(Items listed in a dataset)

........

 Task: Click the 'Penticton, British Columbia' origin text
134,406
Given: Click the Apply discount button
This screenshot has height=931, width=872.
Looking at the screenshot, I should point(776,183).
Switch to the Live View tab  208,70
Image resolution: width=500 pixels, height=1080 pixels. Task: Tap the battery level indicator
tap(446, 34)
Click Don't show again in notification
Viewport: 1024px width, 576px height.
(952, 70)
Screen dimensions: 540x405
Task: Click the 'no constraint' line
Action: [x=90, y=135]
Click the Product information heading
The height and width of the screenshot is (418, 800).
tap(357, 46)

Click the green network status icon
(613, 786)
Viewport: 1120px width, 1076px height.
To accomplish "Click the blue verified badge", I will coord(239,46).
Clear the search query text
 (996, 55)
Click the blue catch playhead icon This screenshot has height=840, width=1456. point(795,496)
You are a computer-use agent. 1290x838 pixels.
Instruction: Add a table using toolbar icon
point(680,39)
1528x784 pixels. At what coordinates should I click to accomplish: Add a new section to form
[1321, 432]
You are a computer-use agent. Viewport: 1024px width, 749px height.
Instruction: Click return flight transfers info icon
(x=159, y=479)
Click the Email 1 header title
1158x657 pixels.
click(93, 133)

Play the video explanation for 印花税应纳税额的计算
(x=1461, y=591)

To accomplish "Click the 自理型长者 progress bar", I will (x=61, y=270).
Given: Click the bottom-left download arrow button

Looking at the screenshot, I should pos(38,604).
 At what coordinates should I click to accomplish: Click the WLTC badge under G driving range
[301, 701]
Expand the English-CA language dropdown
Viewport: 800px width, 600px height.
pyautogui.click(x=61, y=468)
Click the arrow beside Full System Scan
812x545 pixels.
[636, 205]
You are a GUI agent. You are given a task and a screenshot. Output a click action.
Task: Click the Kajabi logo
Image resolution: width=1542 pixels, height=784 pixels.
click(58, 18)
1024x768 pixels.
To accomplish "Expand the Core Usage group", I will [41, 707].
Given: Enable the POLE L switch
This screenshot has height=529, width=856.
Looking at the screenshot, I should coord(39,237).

........

Keep every word intact and transcribe the records in full.

Response area >>
 Task: Click the 'Penticton, British Columbia' origin text
134,406
Given: Click the Apply discount button
This screenshot has height=931, width=872.
Looking at the screenshot, I should point(776,183).
Switch to the Live View tab  208,70
Image resolution: width=500 pixels, height=1080 pixels. Task: Tap the battery level indicator
tap(446, 34)
Click Don't show again in notification
Viewport: 1024px width, 576px height.
(952, 70)
Screen dimensions: 540x405
Task: Click the 'no constraint' line
Action: [x=90, y=135]
Click the Product information heading
The height and width of the screenshot is (418, 800).
tap(357, 46)

Click the green network status icon
(613, 786)
Viewport: 1120px width, 1076px height.
To accomplish "Click the blue verified badge", I will coord(239,46).
Clear the search query text
 (996, 55)
Click the blue catch playhead icon This screenshot has height=840, width=1456. point(795,496)
You are a computer-use agent. 1290x838 pixels.
Instruction: Add a table using toolbar icon
point(680,39)
1528x784 pixels. At what coordinates should I click to accomplish: Add a new section to form
[1321, 432]
You are a computer-use agent. Viewport: 1024px width, 749px height.
Instruction: Click return flight transfers info icon
(x=159, y=479)
Click the Email 1 header title
1158x657 pixels.
click(93, 133)

Play the video explanation for 印花税应纳税额的计算
(x=1461, y=591)

To accomplish "Click the 自理型长者 progress bar", I will (x=61, y=270).
Given: Click the bottom-left download arrow button

Looking at the screenshot, I should pos(38,604).
 At what coordinates should I click to accomplish: Click the WLTC badge under G driving range
[301, 701]
Expand the English-CA language dropdown
Viewport: 800px width, 600px height.
pyautogui.click(x=61, y=468)
Click the arrow beside Full System Scan
812x545 pixels.
[636, 205]
You are a GUI agent. You are given a task and a screenshot. Output a click action.
Task: Click the Kajabi logo
Image resolution: width=1542 pixels, height=784 pixels.
click(58, 18)
1024x768 pixels.
To accomplish "Expand the Core Usage group", I will [41, 707].
Given: Enable the POLE L switch
This screenshot has height=529, width=856.
Looking at the screenshot, I should coord(39,237).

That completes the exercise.